The California-based equine physical therapist’s role is to identify and treat muscular issues that might develop with Reddam Racing’s Kentucky Derby winner. Like a physical therapist who works on humans, Cerin, 24, can serve up an assortment of treatments, including massage and controlled release stretches to relieve the tightness or soreness he finds.
Cerin was with Team O’Neill at Churchill Downs during the week leading up to the Derby and continued on to Baltimore with the colt. He is at Barn D at Pimlico every day, watching for any signs of discomfort that might affect the colt’s training and performance in the race.
“He is in great shape. It seems like he’s been in great shape ever since I started working with him,” Cerin said. “I haven’t had to do much with him from Day 1. After the Derby he looks just as good as he did before the Derby. To me, he looks strong, happy to go to the track every morning. His ears are forward, happy to be out here and doing his job and loving life.”
Since his patients cannot tell him how they feel, Cerin has to rely on interpreting body language.
“There are tons of things you look for when you do therapy or anything on a horse,” he said. “You want to keep him happy. With this horse, there’s not much to do. But back home, I try not to spend too much time with a horse because you can tell from their body language when they’re starting to get a little sour on you. You don’t want that. You want to keep them as happy as you can at all times.”
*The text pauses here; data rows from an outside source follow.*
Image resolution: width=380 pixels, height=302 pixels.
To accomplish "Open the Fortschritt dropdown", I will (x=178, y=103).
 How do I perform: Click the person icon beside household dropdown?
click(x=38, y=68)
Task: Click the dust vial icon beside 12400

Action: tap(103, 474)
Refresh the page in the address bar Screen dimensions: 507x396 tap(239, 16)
Cerin grew up in a racing family – his father, Vladimir, is a prominent trainer in California – and he has been around horses all his life. However, Cerin decided not to enter the family business.
“I guess the more I got into the game and learned how stressful every other trainer is out there besides Doug, I realized that my true passion was probably more working with the horse,” he said. “I wanted to be a person that just helps the horse as much as I can and not go into the training part. Maybe down the line, 10 years or so if I can do it and not be stressed out, and not have to worry about financial stability, have everything in my life kind of stable, I might think about training as more of a hobby than anything. I’m just happy to be a part of this team right now and be lucky enough to be out here and working with the top horses with Doug and some other people back at home. I wouldn’t change it for the world.”
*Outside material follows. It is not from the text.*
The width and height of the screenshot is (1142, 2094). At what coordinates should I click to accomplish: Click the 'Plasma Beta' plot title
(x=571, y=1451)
Cerin said his career began to take shape when he was 17 and is self-employed.
“I worked for my dad for a long time, just doing things for his barn and learning the different types of therapies there are for horses,” he said. “Anything from lasers - my dad’s got a pulse magnetic machine - to electric current machines and micro current machines. I tried to figure out what I thought worked best with certain things. My dad gave me a great opportunity to learn all his things and then he started me off sending me to some seminars that I wanted to go to. I got to learn from some other people things you can do with your hands.”
Cerin said his father continues to be great supporter as he develops and expands his business.
“My dad just really wants me to be happy,” Cerin said. “He knows how tough the training game can be.”
O’Neill said he is determined to have a strong team in his stable and that Cerin is a good fit
“He brings a lot of experience with horses’ physical tightness and soreness from training, O’Neill said. “If he pinpoints any tightness, he is able to help work out that tightness. We’ve got a chiropractor, too, who is brilliant. He was in town with us the whole Derby week. He does chiropractor work on the horse every other day. Anything we can do to maintain the stride is what the goal is.”
O’Neill said Cerin has been working on his horses for a few years.
“He’s got a tremendous horseman’s background” O’Neill said. “He’s very passionate about what he does and he’s a big help.”